The experiment presented in the working paper, conducted in Lusaka (Zambia), involved a business game where some small-scale entrepreneurs had the possibility to invest in a joint opportunity, and were offered – in a randomized way - gender-neutral access to a contract-enforcement institution. This institutional protection was provided either by a formal authority, the Small Claims Court, or by an informal one, the so-called "Market Chief" – two actually existing institutions. Results suggested that the protection offered by the Market Chief disproportionately benefit women. Interpreted through the lens of the model, when women have access to institutional support - and this support is considered unbiased against women - the fear of expropriation is reduced or disappears. Crucially, women's higher investment leads a larger economic pie, with positive consequences for both women and men.
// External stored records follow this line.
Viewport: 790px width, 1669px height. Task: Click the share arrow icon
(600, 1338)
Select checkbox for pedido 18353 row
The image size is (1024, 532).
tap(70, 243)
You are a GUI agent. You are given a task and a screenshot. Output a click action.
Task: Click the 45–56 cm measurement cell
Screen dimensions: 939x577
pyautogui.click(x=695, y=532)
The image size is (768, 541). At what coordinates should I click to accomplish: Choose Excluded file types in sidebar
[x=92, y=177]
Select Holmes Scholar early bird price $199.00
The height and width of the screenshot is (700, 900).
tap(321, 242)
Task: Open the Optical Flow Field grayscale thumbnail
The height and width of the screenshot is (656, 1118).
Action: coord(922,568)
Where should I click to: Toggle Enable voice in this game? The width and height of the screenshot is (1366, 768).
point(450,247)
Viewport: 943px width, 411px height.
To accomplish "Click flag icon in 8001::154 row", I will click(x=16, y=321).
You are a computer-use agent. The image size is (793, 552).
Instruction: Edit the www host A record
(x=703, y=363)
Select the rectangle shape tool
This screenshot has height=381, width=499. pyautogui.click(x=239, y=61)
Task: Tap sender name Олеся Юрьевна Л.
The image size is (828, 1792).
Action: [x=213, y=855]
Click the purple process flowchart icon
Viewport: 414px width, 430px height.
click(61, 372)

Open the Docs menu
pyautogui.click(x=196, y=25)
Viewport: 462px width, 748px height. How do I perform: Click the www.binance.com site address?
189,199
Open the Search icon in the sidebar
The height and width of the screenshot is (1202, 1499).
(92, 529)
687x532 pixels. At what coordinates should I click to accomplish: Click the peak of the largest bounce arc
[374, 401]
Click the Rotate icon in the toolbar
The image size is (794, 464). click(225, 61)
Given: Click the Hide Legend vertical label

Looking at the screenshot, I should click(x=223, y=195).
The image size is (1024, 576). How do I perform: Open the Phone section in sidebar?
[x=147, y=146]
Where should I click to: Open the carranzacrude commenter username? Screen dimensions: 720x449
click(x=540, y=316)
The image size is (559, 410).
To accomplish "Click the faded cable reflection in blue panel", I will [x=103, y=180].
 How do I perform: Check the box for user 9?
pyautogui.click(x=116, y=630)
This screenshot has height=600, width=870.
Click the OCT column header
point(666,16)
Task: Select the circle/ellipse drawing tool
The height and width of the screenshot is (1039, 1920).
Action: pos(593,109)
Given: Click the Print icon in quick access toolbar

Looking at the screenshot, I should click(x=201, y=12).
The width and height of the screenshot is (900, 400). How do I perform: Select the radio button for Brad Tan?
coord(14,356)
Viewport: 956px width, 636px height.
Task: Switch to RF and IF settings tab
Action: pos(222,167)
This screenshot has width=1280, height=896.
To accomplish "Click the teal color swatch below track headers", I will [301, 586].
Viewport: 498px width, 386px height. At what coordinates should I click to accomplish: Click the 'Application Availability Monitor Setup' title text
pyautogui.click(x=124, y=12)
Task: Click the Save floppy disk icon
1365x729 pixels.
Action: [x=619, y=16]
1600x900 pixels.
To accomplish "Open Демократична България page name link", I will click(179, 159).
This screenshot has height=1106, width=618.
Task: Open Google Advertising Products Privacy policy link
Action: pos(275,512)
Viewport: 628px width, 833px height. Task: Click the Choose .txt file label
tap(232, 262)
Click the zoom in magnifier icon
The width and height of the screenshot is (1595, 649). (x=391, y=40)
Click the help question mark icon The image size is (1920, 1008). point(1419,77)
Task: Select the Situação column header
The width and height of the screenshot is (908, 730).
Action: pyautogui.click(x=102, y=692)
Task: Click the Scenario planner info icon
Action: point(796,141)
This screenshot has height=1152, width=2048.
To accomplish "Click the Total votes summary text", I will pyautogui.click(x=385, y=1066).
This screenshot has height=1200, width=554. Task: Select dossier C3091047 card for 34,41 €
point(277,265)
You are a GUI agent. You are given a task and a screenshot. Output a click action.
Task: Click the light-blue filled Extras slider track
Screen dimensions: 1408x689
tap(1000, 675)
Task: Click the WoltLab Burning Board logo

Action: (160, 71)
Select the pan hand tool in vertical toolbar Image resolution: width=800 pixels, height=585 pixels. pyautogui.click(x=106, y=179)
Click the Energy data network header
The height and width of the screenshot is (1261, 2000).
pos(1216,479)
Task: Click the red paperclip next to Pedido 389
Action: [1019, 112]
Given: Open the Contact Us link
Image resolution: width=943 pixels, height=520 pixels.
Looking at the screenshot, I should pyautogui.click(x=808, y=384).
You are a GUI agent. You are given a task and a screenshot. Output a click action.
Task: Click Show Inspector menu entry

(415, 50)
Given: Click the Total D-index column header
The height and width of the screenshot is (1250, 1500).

The current project is intended to expand on the findings of the working paper in order to provide additional insights on the effects of gender-related expropriation and on how to mitigate it. More precisely, the authors seek to provide field evidence that asymmetries of power between men and women discourage female business owners from engaging in profitable opportunities that require collaboration with men, and aim to compare the effect on business outcomes of having access to an institution which is potentially biased against women with one which is blind to gender (and thus cannot be biased in judgement).

This will involve more realistic experimental tasks involving real-life small-scale entrepreneurs in Lusaka in larger numbers. The aim is to test different channels through which the local institutional support offered by Market Chiefs may disproportionately help women take advantage of linkage opportunities with other businesses.

"This evidence is crucial because policy recommendations depend on the exact way in which institutions affect women's outcomes, as well as women's awareness of the institutional support options they have," says Alexia Delfino. "Our evidence will then generate important insights about possible institutional reforms, but also for development policies that try to promote business growth. In contexts with asymmetric power between men and women, policies should not overlook the importance of the institutional environment where women operate."

The PEDL program is coordinated by the Centre for Economic Policy Research in partnership with UKaid, the British government's overseas aid agency.